20 mai, 2007

L'identité française aujourd'hui: la fausse route de Sarkozy

Alors que la question de l'identité nationale retrouve une certaine actualité, il me semblait intéressant de faire part ici des travaux de Wolfgang Schmale, historien autrichien de l'Université de Vienne, qui a publié une histoire de France reposant sur une idée neuve, celle que l'identité française s'est construiste par le biais de transferts culturels d'hommes, d'idées et de choses venues d'ailleurs. Aussi, l'Italie, l'Allemagne, le Royaume-Uni et les Etats-Unis d'Amérique ont depuis la Renaissance influencé notre culture et nous leur avons emprunté des éléments identitaires qui leur étaient propres et que nous avons assimilé comme étant notres.
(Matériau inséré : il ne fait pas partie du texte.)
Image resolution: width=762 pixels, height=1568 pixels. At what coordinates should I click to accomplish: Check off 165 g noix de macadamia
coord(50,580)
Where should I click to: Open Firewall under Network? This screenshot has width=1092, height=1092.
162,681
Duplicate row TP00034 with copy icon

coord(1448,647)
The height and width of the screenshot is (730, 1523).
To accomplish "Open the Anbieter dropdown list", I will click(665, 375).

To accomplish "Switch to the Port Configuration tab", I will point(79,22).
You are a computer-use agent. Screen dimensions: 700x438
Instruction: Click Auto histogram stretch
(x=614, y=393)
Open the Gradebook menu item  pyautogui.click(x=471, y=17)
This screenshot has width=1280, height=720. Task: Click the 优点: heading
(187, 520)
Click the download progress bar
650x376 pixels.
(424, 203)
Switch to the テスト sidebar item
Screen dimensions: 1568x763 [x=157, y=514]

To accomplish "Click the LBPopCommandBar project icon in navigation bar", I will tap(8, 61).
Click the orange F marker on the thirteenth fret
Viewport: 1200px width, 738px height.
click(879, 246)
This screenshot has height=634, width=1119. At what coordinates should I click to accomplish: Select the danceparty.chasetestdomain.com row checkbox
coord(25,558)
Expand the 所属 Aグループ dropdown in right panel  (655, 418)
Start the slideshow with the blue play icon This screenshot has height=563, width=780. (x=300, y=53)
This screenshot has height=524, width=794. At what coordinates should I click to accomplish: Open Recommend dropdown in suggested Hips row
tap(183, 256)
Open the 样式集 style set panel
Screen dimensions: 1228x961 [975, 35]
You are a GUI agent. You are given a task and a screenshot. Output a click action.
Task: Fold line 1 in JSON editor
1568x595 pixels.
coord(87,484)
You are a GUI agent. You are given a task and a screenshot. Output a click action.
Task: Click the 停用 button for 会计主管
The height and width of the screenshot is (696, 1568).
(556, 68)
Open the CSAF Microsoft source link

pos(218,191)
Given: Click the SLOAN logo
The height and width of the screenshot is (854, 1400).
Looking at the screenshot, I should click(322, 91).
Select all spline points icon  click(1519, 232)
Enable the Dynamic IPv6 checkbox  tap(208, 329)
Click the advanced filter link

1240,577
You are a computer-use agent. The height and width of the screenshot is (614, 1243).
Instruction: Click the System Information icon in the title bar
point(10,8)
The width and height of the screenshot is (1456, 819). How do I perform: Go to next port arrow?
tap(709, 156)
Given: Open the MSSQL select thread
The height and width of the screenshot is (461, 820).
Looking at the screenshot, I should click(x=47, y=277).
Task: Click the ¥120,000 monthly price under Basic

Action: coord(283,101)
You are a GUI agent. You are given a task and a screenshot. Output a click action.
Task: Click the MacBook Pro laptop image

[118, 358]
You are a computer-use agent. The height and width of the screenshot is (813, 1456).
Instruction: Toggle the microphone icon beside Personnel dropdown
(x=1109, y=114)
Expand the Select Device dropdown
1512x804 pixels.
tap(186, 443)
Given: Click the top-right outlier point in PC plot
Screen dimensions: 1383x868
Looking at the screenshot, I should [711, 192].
L'intérêt de Wolfgang Schmale est de totalement renverser le processus de création des identités nationales que l'ont a longtemps regardé comme se créant en soi et pour soi, indépendament de l'extérieur. Puisque Wolgang Schamle pose l'autorcritique du regard de l'historien comme un principe fondamental, il serait injuste de ne pas préciser qu'il s'inscrit ici dans une conscience identitaire métissée qu'est celle de l'Autriche, laquelle identité s'est construite par des transferts culturels échangés avec la Bohême, la Hongrie, l'Allemagne, les Blakans, l'Italie ou l'Empire ottoman. Or il s'avère que la démarche de Wolgang Schmale n'est pas des moins pertinentes pour l'histoire de l'identité française, malgré le faible écho qu'elle a reçu ici.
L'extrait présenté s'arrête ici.